I have this plan to cheer me up about this bout of insomnia by eating pizza slices for lunch, at this place downtown.

I have already enacted this plan to cheer me up about this bout of insomnia: canceling office hours tomorrow. Nobody comes anyway. Office hours, if you're unfamiliar with that terminology, are the hours when you, the instructor, sit around your office waiting for students to show up and ask you about class. In the past year, someone has only come twice, and it was the same student both times. The first time I wasn't there. The second time she came in and started crying about the impact of her fiance's suspected unfaithfulness on her ability to complete homework assignments.

Now, inexplicably, she has dropped out. I keep thinking I should check with her but it seems unfair to the other students who have dropped out and who seemed so disengaged that I didn't bother emailing them.

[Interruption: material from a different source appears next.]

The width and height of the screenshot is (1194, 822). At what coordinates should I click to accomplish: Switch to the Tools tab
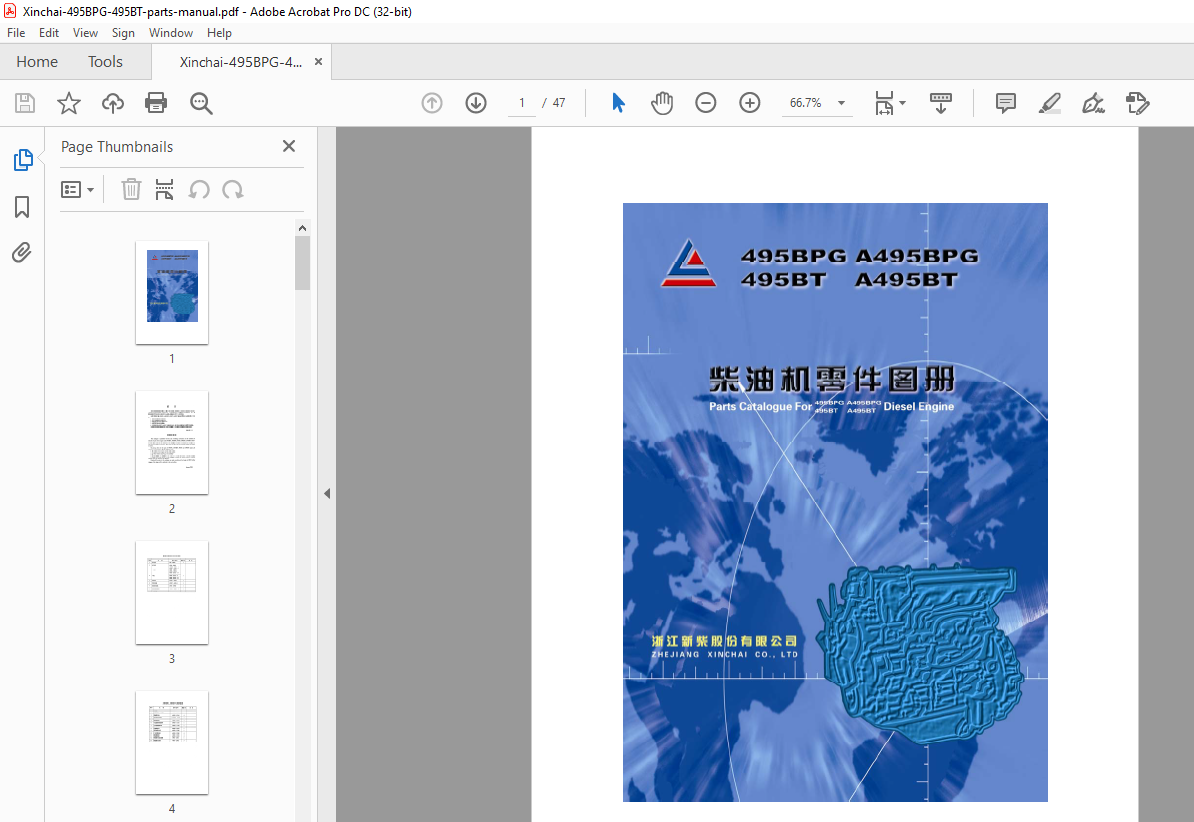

The worst thing about teaching freshmen, if you're wondering, is that they force you to care about the things you don't want to care about. For example: I care very little about the moral obligation for a student to be mentally present in class. If a student wants to daydream for fifty minutes, it's fine with me. (I myself have probably killed 50+ hours of my academic life mentally imagining different scenarios in which I struggle to survive a biplane crash.) But when that student starts actively fucking with you, you have to either back down or stand up for some idea of authority that you barely even associate with. For example, today during student presentations one girl would not stop click click clicking around on her computer. I had asked previously that everyone either log out or just not fuck around online while their colleagues were talking at the front of the room. I decided to be cool and ride things out, but then computer girl started printing. Printing! It was a loud debacle. I gave a speech about how clicking around is rude and disruptive and pisses me off. I am usually benevolent like a fat Santa Claus and when I swore they all looked like I'd executed a puppy at the front of the room.

. . .

Rominger, happy birthday. I dedicate this unwieldy post to you.

. . .

update


Hi, me again. This installment of Dinosaur Comics had me thinking about how adding "in bed" after a phrase can not only enliven fortune cookie fortunes, but also elements of this last blog post. (If you don't understand what I'm talking about, you don't understand how to fully read Dinosaur Comics.)

For example:

The recipe for Chinese Pizza becomes "Call John Vorwald. Fulfill old curiosity. In bed."

My bitchy rant about students becomes "they force you to care about the things you don't want to care about. In bed.

That's enough of this juvenile behavior.

I can't figure out how to shut off this bold.